Twice, also, I saw a small group of deer: grey, rounded shapes, with a texture indescribably yet definitely different from that of their surroundings. But in that intense frost they had an overwhelming advantage, for they were standing still, and I was on the move. Creep as I might, I could not advance quietly: every footfall on iced-up leaves crackled as loudly as if I had been walking on cornflakes.

Attempts at stalking were hopeless; but it was fascinating to see evidence of nocturnal activity printed in the snow. The deer had moved around a good deal, feeding off their favourite bramble leaves. Fox tracks led everywhere - lines of elegant, single prints - and badgers had been digging down into the leaves in their search for worms or insects.

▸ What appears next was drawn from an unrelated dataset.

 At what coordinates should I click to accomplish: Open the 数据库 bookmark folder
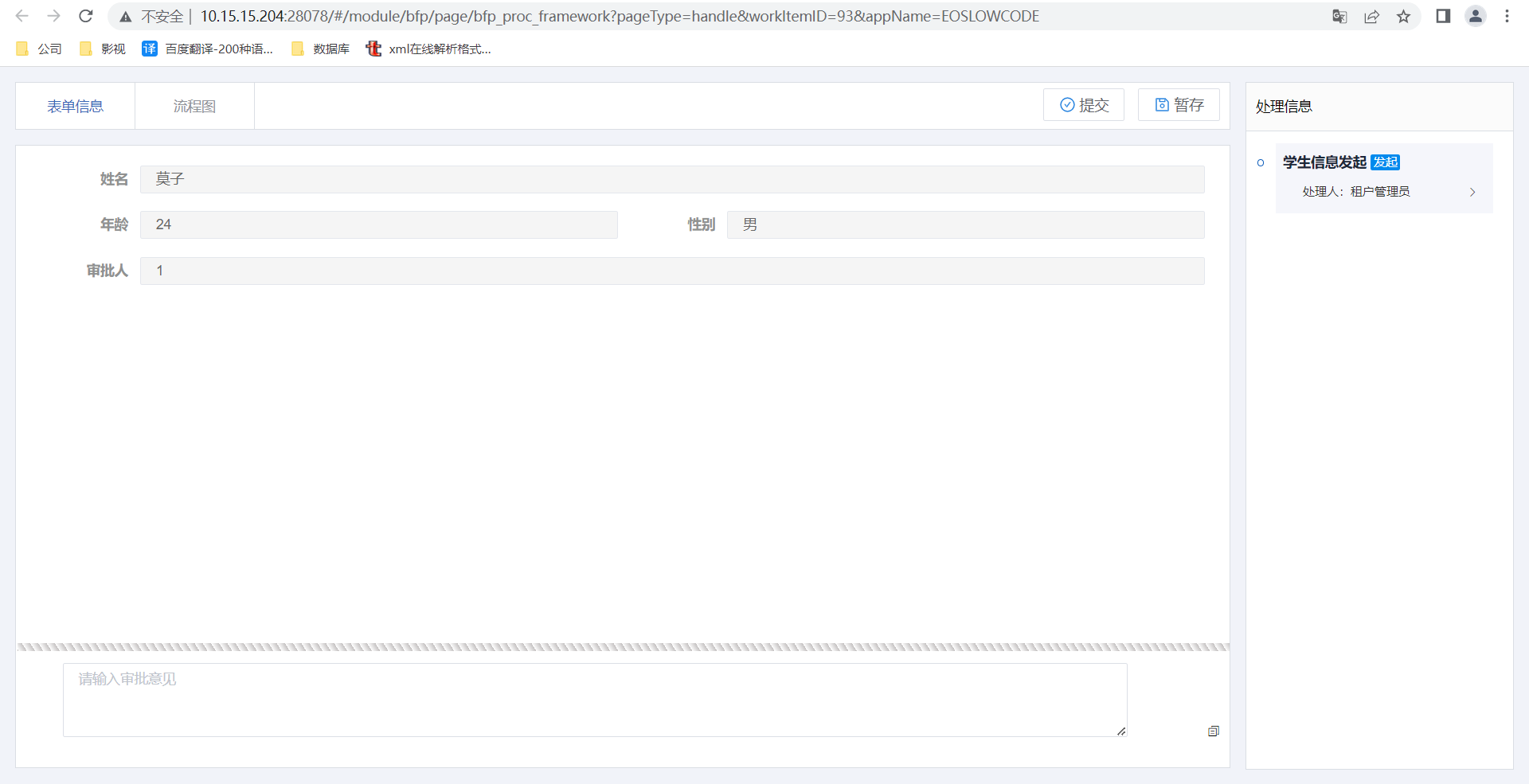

Back in the village, turmoil reigned. People had abandoned their cars and walked to the shop, and the postman, unable to drive up any of the hills out of the valley, was distributing mail by hand.

At home, tracks showed that we had entertained numerous prowlers during the hours of darkness. Foxes had paraded through the farmyard and across the lawn. Rabbits had bobbed all over the fields.

The most laborious task was that of smashing the ice on water troughs. So thick was the crust - 3in in the middle, 4in at the edges - that only a heavy, wood-splitting maul would do the job. Then it was a question of carrying out buckets of hot water, so that the sheep could get a drink before it went solid again.

And yet, in the evening when I walked along the valley, I saw how treacherous ice can be. The static contents of our troughs had been frozen hard for days, yet the mill-pond, through which a stream runs, was open at one corner, kept clear by the small yet constant movement of the water. When I threw a pebble, it fell straight through the ice, which was no thicker than cardboard.

The lake downstream was in a similar state. The ice that covered much of it was strong enough to bear the 21 resident greylag geese, but any human venturing on to it would have gone straight through.

New Year's day dawned exactly the same: another crunching frost, another diamond-bright sky, the snow still lying, the Siberian wind still blowing, and the cold so intense that ice had formed on the inside of some window panes. Now more than ever I was glad that I had a goodly store of seasoned firewood, ash, oak and beech. When I brought in three basketfuls and let the wood-burning stoves rip, the labours of the summer seemed infinitely worthwhile. The challenge now is to keep ahead by laying in supplies for 1998.

As 20 intrepid starters gathered in the village street for Ron the shop's traditional New Year death march (ultimate destination, the Old Crown), everyone was stamping feet and flapping arms. But once we had moved off into the hills I believe all were agreed, deep down, that it felt natural and right to be starting the year in the grip of a proper winter.